Ces entrepreneurs politiques encagoulés ont encore de quoi se clamer des «faiseurs de roi», à défaut d’avoir le courage de se plonger dans l’arène politique et de chercher à trôner. On ne peut être que renversé par cette capacité de faussement accaparer toute question commune et citoyenne pour affirmer combattre pour tous, tout en poursuivant un agenda purement personnel. Goetz disait bien dans «Le Diable et le bon Dieu» de Sartre, que Dieu (lui) avait permis d’être «hanté par la souffrance des autres sans la ressentir». Une société civile, hantée par nos maux, feignant de les ressentir, et en faisant le fagot de ses luttes d’intérêts : les cochons Napoléon et Boule de Neige d’Orwell ne feraient pas mieux.

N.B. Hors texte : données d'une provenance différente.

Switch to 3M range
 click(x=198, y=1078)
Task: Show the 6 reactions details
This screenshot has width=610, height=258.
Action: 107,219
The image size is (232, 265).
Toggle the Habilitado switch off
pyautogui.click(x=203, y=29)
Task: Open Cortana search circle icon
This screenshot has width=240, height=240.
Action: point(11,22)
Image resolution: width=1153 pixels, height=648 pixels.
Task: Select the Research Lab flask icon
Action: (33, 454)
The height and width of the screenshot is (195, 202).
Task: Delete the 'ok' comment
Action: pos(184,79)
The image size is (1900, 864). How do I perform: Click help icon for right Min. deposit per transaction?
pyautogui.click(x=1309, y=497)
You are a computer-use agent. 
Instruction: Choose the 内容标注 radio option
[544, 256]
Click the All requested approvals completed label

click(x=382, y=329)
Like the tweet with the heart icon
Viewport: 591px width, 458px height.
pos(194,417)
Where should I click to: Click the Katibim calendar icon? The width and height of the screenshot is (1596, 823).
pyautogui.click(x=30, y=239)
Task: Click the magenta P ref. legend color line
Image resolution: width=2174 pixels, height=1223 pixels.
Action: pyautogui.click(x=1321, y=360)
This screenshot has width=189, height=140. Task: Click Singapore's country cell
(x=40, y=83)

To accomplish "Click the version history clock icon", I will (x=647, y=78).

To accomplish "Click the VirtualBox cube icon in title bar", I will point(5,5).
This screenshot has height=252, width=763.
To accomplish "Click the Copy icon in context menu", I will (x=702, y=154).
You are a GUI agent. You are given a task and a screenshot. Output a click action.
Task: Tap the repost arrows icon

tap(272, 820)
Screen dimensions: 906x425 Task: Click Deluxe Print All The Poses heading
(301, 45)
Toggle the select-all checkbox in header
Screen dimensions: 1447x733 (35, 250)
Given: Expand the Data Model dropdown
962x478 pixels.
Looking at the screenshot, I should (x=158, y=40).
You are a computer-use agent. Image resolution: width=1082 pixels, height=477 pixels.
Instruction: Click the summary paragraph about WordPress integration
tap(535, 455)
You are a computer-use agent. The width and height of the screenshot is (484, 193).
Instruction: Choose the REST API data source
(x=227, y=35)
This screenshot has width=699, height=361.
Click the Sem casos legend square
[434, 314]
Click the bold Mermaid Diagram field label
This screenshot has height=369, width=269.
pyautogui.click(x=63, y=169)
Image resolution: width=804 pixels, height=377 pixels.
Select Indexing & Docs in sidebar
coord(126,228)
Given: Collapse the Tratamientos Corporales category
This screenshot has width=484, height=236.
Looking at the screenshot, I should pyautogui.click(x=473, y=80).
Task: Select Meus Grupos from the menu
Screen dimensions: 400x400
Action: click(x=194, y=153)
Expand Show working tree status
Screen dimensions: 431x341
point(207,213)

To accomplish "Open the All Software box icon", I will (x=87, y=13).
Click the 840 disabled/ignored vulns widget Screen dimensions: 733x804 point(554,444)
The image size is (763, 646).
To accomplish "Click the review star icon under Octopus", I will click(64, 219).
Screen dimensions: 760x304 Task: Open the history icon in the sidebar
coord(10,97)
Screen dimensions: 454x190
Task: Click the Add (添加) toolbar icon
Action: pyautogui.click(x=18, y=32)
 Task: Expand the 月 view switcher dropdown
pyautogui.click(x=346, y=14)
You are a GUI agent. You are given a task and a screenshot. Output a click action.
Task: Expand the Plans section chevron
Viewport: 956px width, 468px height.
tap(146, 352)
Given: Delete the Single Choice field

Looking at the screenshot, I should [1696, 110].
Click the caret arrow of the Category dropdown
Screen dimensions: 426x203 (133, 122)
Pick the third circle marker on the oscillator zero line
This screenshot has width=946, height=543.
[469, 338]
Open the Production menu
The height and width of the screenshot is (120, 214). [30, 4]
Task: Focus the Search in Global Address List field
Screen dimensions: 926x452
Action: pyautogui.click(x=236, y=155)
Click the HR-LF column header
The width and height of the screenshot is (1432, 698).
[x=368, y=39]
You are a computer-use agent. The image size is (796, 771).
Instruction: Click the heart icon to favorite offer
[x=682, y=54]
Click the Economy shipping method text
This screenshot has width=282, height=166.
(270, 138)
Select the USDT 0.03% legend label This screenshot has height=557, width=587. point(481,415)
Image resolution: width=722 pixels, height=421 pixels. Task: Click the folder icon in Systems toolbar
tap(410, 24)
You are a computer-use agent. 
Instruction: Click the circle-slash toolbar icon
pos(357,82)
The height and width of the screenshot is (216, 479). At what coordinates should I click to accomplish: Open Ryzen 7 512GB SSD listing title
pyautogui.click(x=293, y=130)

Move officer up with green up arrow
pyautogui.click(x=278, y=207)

Quel est l’esprit de penser qu’il y aura forcément des heurts ou des affrontements à l’annonce d’une troisième candidature de Macky Sall à la Présidentielle ? J’aurais dû dire «troisième mandat», parce que dans l’esprit de nos diseurs de fortune de la Société civile, Macky Sall est déjà sûr d’être réélu. Entre l’aveu de faiblesse ou la confession d’une réalité politique, on se perd ! Le choix des mots est si pertinent qu’on s’y attarde. La nouvelle campagne de nos acteurs de la Société civile se lit «Jamm mo gën 3ème mandat». Cocasse de mettre sur une même balance, la paix et la stabilité nationale face aux agissements d’un acteur politique, si tant est qu’il serait le premier des Sénégalais. Notre mécanique démocratique est assez huilée pour briser tout acteur qui lui vouerait du mal.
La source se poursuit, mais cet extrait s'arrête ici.